■ **Instructions for the task**
Render each line of the listing below as an item in a numbered list, omitting blank lines and any pictures.

■ **Task data**
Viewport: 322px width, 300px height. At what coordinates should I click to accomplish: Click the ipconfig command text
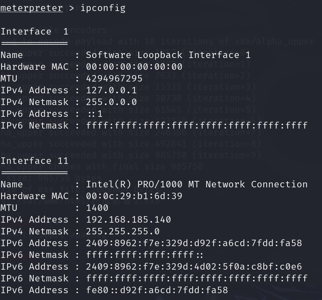103,8
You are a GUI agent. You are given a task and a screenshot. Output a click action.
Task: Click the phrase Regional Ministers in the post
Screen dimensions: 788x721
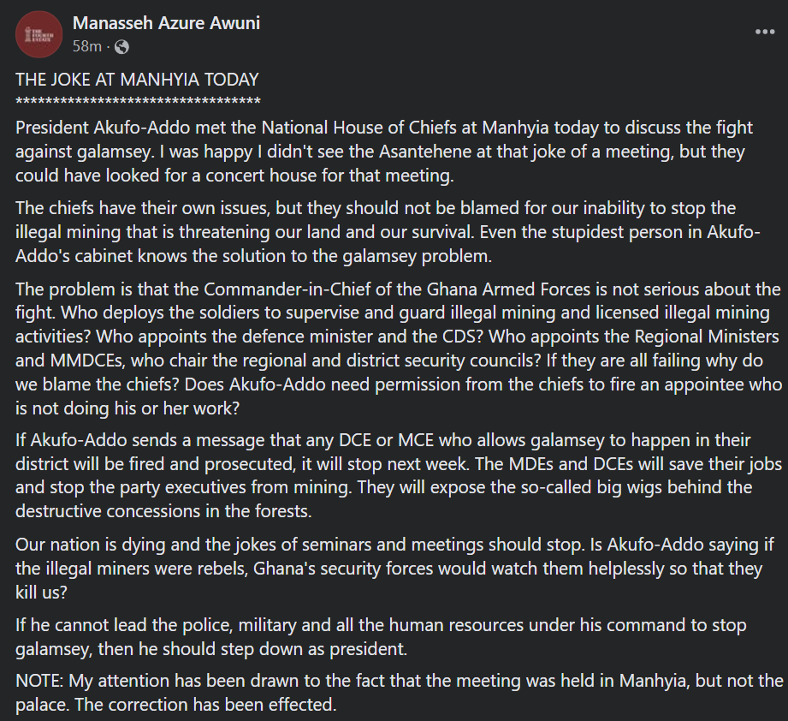pyautogui.click(x=707, y=337)
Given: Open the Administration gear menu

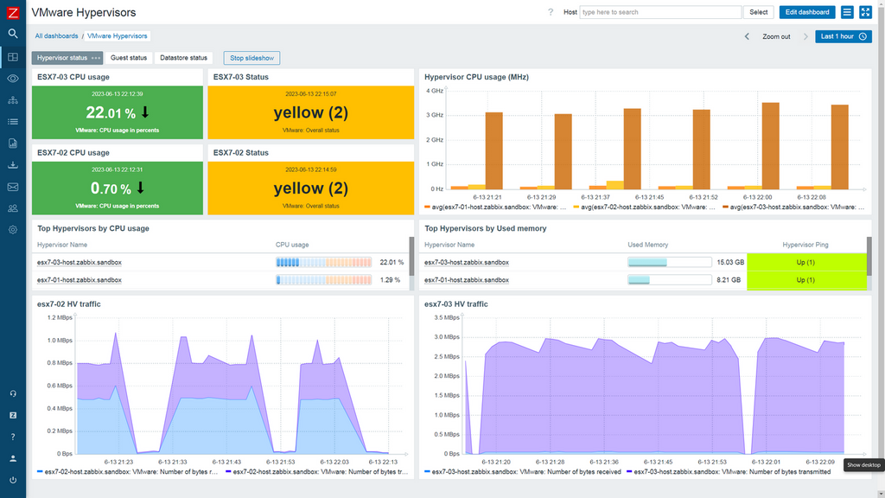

■ **Result for this task**
1. Viewport: 322px width, 300px height. At what coordinates should I click to accomplish: Click the ipconfig command text
2. 103,8
3. You are a GUI agent. You are given a task and a screenshot. Output a click action.
4. Task: Click the phrase Regional Ministers in the post
5. Screen dimensions: 788x721
6. pyautogui.click(x=707, y=337)
7. Given: Open the Administration gear menu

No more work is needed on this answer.